(Material for the task)

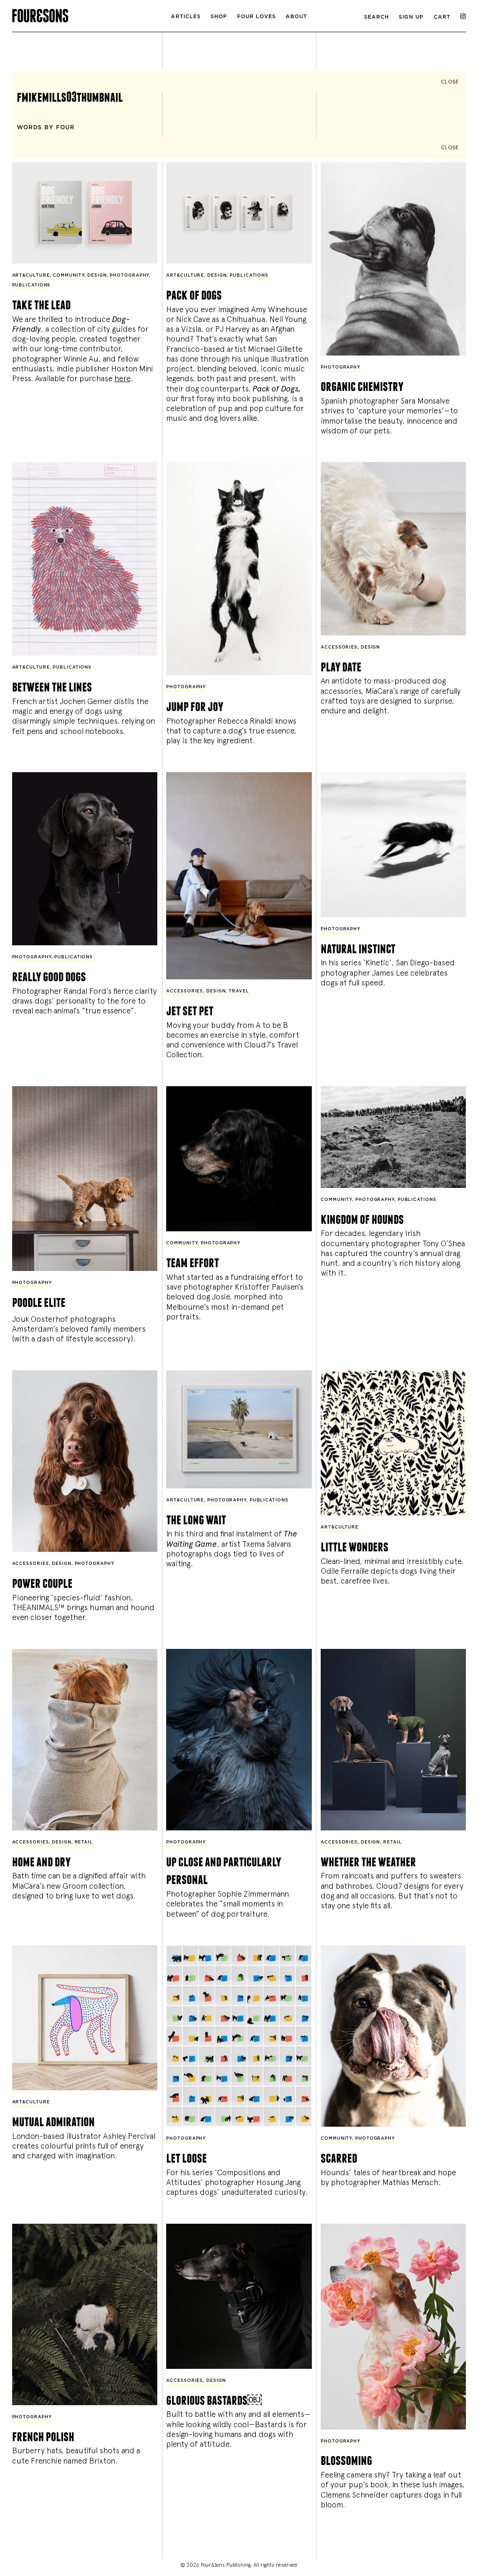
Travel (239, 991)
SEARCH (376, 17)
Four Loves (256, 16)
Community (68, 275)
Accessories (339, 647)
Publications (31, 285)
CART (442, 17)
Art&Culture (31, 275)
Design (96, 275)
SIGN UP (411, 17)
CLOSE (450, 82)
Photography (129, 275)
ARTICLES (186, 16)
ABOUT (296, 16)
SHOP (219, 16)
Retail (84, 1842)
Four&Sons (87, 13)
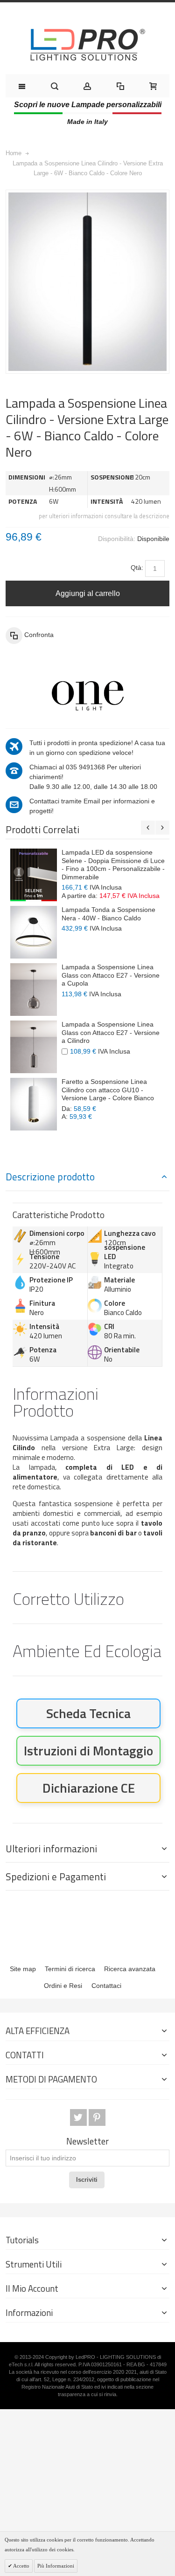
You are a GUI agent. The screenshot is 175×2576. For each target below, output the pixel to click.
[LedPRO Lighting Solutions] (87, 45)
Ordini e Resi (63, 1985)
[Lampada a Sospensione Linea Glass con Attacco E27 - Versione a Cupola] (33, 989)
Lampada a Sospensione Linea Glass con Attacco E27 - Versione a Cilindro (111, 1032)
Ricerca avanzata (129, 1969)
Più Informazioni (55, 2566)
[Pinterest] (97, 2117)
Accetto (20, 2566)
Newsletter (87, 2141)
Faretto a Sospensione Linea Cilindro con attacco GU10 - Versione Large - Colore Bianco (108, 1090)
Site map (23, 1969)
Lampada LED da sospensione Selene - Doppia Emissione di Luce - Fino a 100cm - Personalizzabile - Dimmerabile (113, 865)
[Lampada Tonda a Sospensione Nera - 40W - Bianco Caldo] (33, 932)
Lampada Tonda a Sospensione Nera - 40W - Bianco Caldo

(End Material for the task)
(Material for the task)

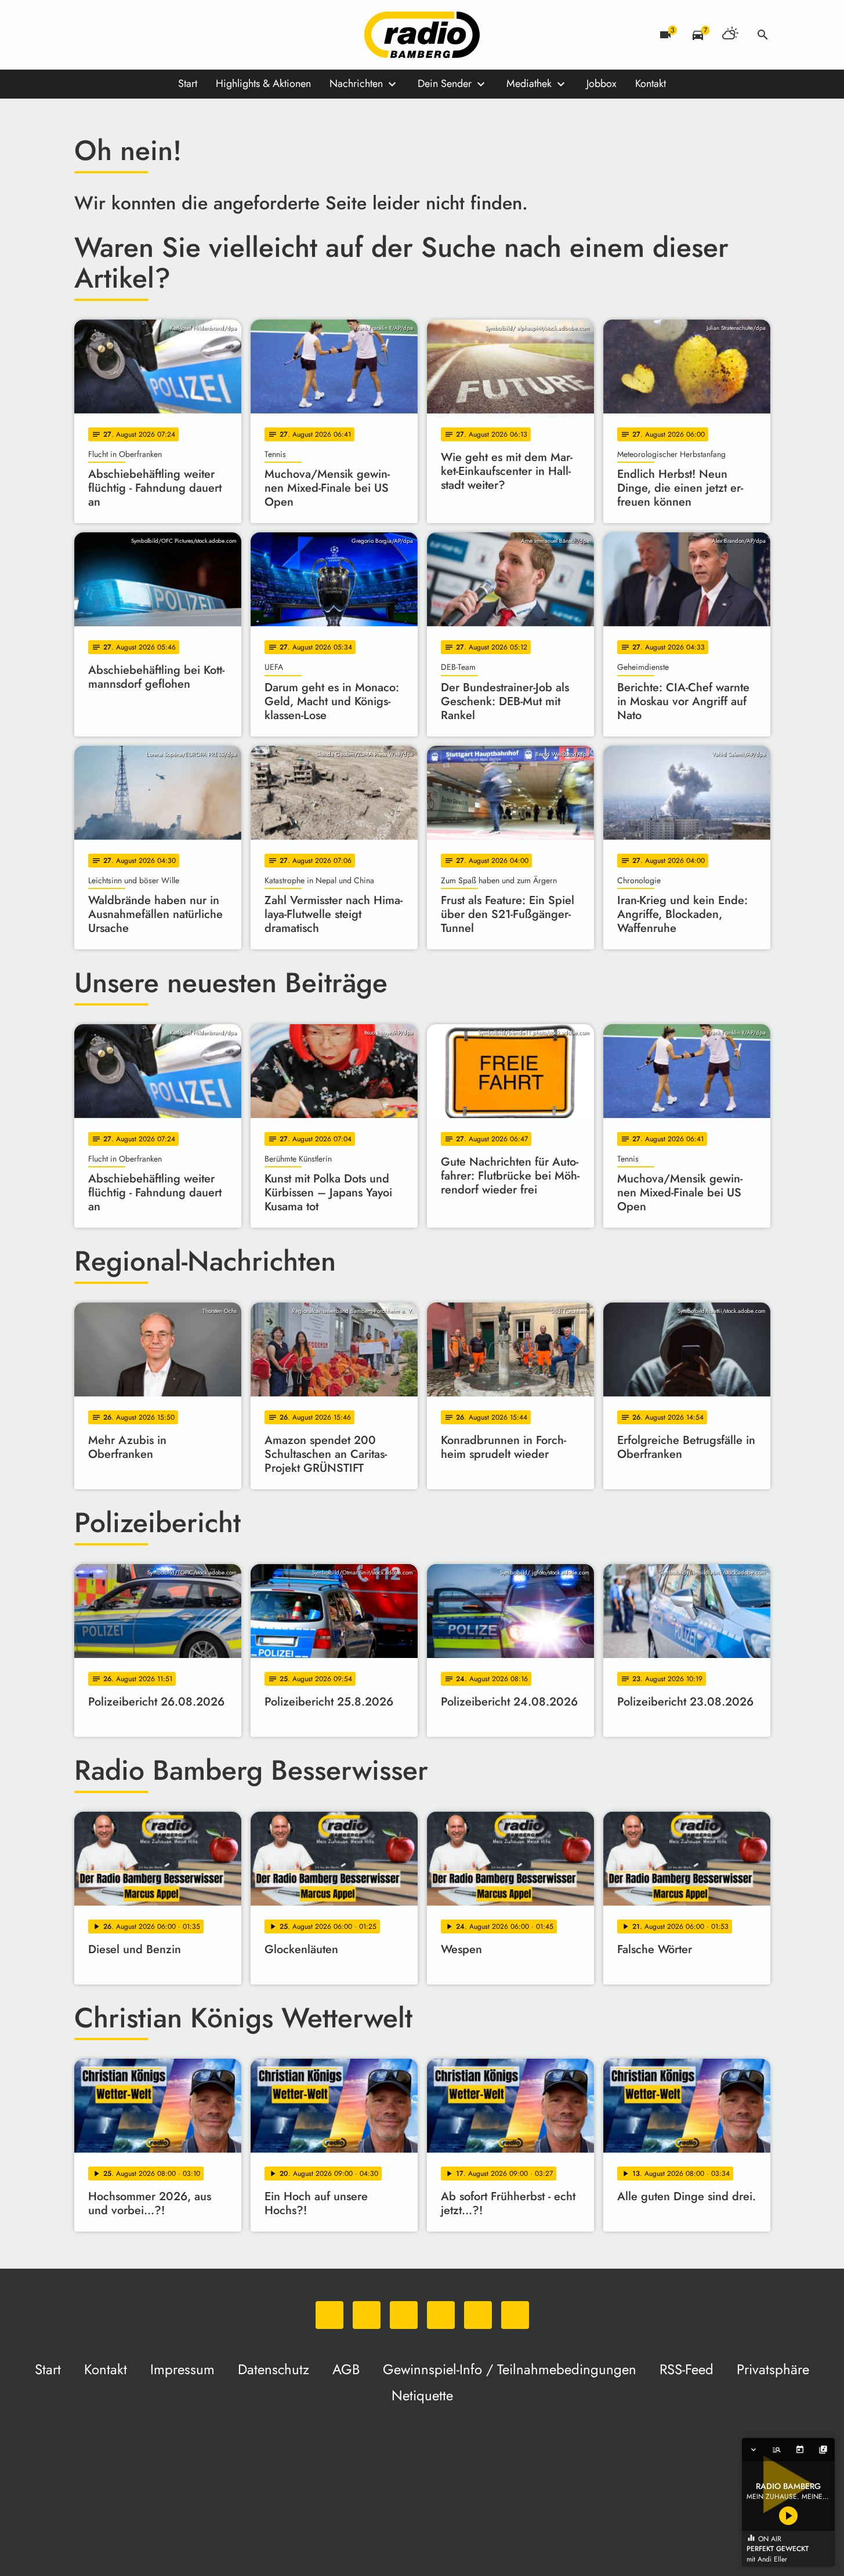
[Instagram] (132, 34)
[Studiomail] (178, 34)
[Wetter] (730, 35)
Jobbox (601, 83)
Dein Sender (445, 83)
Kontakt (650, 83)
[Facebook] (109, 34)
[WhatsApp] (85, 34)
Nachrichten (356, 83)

(End Material for the task)

Reproduce only the lines above, starting at the line with "Four Loves (256, 16)" and ending at the line with "Four&Sons (87, 13)", exactly as written.

> Task answer:
Four Loves (256, 16)
Community (68, 275)
Accessories (339, 647)
Publications (31, 285)
CART (442, 17)
Art&Culture (31, 275)
Design (96, 275)
SIGN UP (411, 17)
CLOSE (450, 82)
Photography (129, 275)
ARTICLES (186, 16)
ABOUT (296, 16)
SHOP (219, 16)
Retail (84, 1842)
Four&Sons (87, 13)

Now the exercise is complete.